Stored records
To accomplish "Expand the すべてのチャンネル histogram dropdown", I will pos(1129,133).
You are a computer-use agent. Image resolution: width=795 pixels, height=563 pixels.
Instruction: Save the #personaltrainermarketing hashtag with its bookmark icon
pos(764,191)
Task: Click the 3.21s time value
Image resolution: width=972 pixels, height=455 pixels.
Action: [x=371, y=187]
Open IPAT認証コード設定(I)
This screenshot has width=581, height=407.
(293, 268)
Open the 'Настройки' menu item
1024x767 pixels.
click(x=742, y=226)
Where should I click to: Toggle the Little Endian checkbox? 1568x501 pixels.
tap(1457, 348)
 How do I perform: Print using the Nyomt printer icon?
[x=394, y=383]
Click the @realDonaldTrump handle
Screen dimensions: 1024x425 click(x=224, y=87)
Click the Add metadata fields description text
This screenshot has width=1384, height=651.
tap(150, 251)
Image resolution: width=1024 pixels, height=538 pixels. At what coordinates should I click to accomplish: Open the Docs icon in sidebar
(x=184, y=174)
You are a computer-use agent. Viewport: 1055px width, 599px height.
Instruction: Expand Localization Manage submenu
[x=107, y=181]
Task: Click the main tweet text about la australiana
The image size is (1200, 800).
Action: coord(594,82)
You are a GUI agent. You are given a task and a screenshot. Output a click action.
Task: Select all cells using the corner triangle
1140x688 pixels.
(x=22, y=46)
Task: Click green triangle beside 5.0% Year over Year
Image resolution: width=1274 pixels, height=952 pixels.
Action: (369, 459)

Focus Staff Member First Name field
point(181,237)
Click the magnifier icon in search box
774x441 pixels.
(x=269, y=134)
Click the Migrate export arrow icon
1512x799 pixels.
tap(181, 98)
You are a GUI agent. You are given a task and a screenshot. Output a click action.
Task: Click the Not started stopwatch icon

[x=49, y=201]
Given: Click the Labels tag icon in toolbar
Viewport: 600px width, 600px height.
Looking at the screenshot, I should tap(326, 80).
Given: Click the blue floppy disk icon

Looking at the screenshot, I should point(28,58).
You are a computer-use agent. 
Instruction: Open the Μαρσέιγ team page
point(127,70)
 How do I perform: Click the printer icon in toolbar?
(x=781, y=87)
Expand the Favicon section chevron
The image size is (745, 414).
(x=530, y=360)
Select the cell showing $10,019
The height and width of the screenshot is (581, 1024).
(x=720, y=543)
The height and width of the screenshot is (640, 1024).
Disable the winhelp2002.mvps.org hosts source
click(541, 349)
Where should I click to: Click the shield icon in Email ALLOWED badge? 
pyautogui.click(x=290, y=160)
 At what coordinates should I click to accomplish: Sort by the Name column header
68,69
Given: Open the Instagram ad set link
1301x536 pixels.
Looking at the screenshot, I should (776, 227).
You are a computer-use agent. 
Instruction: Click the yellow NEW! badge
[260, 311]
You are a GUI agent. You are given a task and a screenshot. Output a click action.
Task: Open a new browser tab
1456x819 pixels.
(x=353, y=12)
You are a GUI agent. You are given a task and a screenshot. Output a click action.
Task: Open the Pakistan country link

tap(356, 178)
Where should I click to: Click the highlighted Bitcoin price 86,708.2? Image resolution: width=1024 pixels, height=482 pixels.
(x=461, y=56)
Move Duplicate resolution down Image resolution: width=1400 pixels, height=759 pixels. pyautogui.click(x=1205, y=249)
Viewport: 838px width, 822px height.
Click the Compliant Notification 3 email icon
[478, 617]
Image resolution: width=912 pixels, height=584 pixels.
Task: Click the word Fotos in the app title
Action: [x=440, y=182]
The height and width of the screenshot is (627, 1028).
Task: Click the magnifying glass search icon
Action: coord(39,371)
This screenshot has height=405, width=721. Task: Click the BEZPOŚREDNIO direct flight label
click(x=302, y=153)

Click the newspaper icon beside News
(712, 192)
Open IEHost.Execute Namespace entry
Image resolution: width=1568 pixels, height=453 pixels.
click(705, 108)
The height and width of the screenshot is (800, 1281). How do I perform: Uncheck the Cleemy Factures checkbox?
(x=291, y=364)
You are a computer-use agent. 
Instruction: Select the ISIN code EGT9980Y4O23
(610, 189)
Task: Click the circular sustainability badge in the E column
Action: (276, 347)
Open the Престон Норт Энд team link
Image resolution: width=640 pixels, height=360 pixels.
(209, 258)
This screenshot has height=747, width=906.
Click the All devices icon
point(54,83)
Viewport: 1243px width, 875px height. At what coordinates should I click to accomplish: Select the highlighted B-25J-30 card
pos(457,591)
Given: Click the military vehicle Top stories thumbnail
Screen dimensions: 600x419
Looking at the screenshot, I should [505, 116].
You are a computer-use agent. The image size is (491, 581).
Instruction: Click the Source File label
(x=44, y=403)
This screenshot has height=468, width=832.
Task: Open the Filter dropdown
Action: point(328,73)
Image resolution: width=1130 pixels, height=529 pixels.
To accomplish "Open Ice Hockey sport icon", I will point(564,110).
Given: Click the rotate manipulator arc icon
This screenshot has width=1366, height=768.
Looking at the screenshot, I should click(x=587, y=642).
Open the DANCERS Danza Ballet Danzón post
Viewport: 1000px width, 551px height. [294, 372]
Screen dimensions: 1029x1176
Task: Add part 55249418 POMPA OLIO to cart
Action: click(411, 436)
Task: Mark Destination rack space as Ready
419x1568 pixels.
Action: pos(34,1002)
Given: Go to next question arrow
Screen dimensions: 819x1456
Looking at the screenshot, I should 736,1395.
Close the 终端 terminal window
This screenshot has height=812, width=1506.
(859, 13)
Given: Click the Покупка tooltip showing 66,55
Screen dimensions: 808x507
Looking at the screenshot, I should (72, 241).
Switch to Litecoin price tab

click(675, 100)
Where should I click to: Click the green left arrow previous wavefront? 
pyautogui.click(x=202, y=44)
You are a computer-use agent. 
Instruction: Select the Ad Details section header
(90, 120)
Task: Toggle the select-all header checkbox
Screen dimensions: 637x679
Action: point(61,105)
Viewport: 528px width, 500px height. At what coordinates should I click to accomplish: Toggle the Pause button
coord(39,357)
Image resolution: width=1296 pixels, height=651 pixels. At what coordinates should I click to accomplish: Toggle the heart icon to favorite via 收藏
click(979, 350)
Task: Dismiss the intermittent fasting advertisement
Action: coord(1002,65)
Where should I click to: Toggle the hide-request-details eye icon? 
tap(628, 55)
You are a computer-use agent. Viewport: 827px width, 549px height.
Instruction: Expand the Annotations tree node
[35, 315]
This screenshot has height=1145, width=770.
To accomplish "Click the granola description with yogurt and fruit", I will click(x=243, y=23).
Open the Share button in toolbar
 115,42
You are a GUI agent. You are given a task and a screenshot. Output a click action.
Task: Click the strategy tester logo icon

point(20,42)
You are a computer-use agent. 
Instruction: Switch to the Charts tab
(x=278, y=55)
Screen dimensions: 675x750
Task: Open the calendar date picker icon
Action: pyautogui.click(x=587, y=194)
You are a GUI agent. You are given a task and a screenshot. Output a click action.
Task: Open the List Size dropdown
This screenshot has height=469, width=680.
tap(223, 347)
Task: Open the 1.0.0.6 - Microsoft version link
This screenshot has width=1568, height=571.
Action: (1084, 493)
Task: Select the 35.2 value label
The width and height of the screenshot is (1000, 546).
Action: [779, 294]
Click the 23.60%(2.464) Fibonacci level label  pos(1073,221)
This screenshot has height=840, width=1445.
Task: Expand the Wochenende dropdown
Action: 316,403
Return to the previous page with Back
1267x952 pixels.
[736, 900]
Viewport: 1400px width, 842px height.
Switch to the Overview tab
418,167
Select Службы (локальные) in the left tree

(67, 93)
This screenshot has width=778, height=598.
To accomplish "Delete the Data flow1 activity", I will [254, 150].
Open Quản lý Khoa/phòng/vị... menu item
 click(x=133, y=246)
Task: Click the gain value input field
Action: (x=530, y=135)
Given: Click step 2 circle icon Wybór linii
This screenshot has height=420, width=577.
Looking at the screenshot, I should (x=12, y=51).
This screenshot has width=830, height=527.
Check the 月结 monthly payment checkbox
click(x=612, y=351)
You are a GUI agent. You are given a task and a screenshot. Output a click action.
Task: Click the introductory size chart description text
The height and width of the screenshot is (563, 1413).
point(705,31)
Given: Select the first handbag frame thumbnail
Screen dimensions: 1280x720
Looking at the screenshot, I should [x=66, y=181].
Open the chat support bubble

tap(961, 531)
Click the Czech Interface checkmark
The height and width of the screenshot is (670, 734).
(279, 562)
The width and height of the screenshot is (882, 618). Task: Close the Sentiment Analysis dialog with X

> [Exercise aim]: Retype the first line of the entries and every line after it, please, through the line that contains "Given: Click the Labels tag icon in toolbar". Add nothing.

> [Response to this exercise]:
To accomplish "Expand the すべてのチャンネル histogram dropdown", I will pos(1129,133).
You are a computer-use agent. Image resolution: width=795 pixels, height=563 pixels.
Instruction: Save the #personaltrainermarketing hashtag with its bookmark icon
pos(764,191)
Task: Click the 3.21s time value
Image resolution: width=972 pixels, height=455 pixels.
Action: [x=371, y=187]
Open IPAT認証コード設定(I)
This screenshot has width=581, height=407.
(293, 268)
Open the 'Настройки' menu item
1024x767 pixels.
click(x=742, y=226)
Where should I click to: Toggle the Little Endian checkbox? 1568x501 pixels.
tap(1457, 348)
 How do I perform: Print using the Nyomt printer icon?
[x=394, y=383]
Click the @realDonaldTrump handle
Screen dimensions: 1024x425 click(x=224, y=87)
Click the Add metadata fields description text
This screenshot has width=1384, height=651.
tap(150, 251)
Image resolution: width=1024 pixels, height=538 pixels. At what coordinates should I click to accomplish: Open the Docs icon in sidebar
(x=184, y=174)
You are a computer-use agent. Viewport: 1055px width, 599px height.
Instruction: Expand Localization Manage submenu
[x=107, y=181]
Task: Click the main tweet text about la australiana
The image size is (1200, 800).
Action: coord(594,82)
You are a GUI agent. You are given a task and a screenshot. Output a click action.
Task: Select all cells using the corner triangle
1140x688 pixels.
(x=22, y=46)
Task: Click green triangle beside 5.0% Year over Year
Image resolution: width=1274 pixels, height=952 pixels.
Action: (369, 459)

Focus Staff Member First Name field
point(181,237)
Click the magnifier icon in search box
774x441 pixels.
(x=269, y=134)
Click the Migrate export arrow icon
1512x799 pixels.
tap(181, 98)
You are a GUI agent. You are given a task and a screenshot. Output a click action.
Task: Click the Not started stopwatch icon

[x=49, y=201]
Given: Click the Labels tag icon in toolbar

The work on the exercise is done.